## TO DO
Where a picture appears, skip it; print everything else in the records exactly as it stands.

## DATA PROVIDED
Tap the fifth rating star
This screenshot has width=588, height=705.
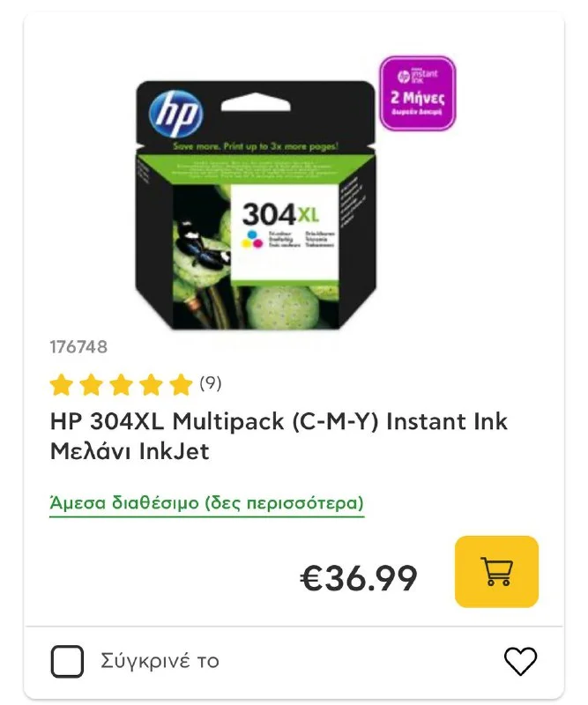(181, 385)
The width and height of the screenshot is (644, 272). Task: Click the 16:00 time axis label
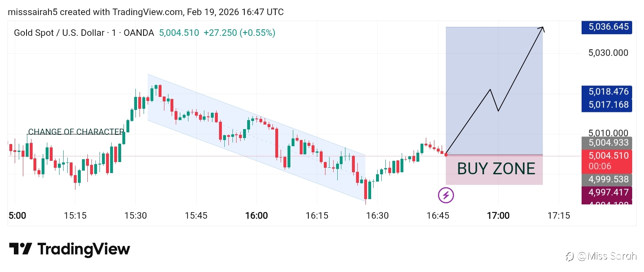pyautogui.click(x=257, y=215)
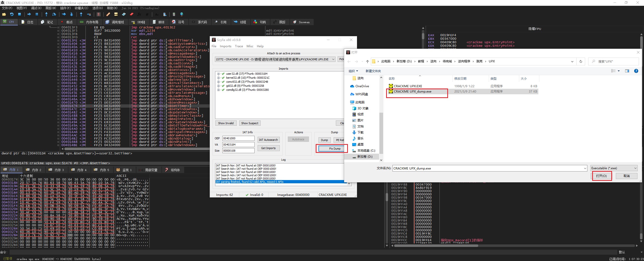The width and height of the screenshot is (644, 261).
Task: Go up one folder level arrow
Action: [x=367, y=61]
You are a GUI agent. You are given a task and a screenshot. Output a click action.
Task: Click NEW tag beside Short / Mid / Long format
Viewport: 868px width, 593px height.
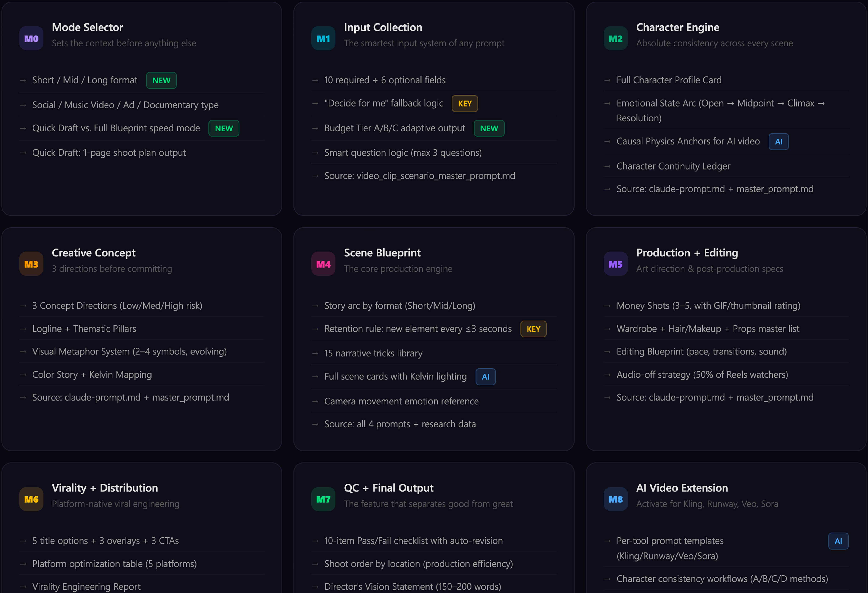click(x=161, y=80)
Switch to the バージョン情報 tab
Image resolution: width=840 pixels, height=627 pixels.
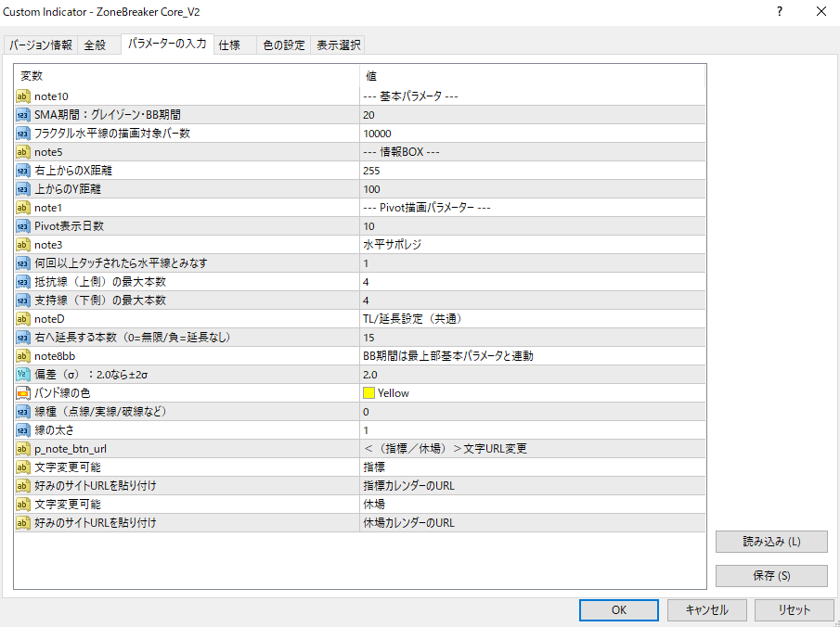(x=41, y=45)
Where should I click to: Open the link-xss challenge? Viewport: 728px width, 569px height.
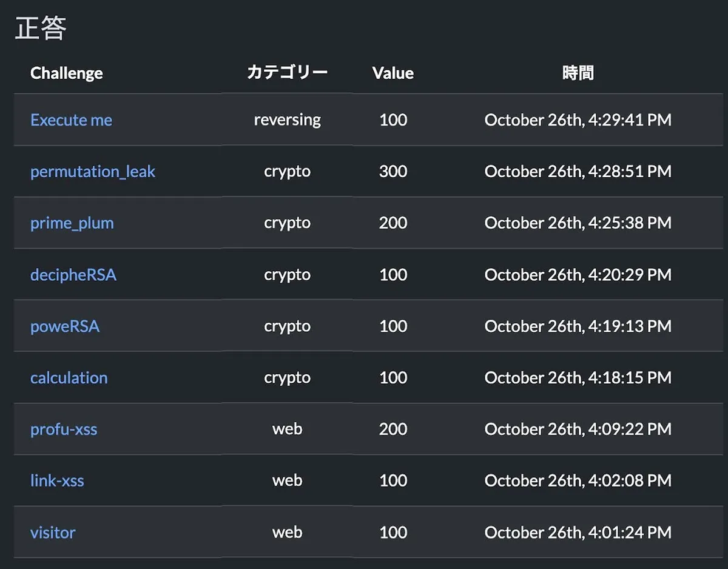click(57, 481)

## TASK RESPONSE
Tap the fifth rating star
This screenshot has width=588, height=705.
(181, 385)
The width and height of the screenshot is (644, 272). Task: Click the 16:00 time axis label
pyautogui.click(x=257, y=215)
The width and height of the screenshot is (644, 261).
Task: Go up one folder level arrow
Action: [x=367, y=61]
You are a GUI agent. You are given a task and a screenshot. Output a click action.
Task: Click NEW tag beside Short / Mid / Long format
Viewport: 868px width, 593px height.
click(x=161, y=80)
Switch to the バージョン情報 tab
Image resolution: width=840 pixels, height=627 pixels.
(x=41, y=45)
Where should I click to: Open the link-xss challenge? Viewport: 728px width, 569px height.
click(57, 481)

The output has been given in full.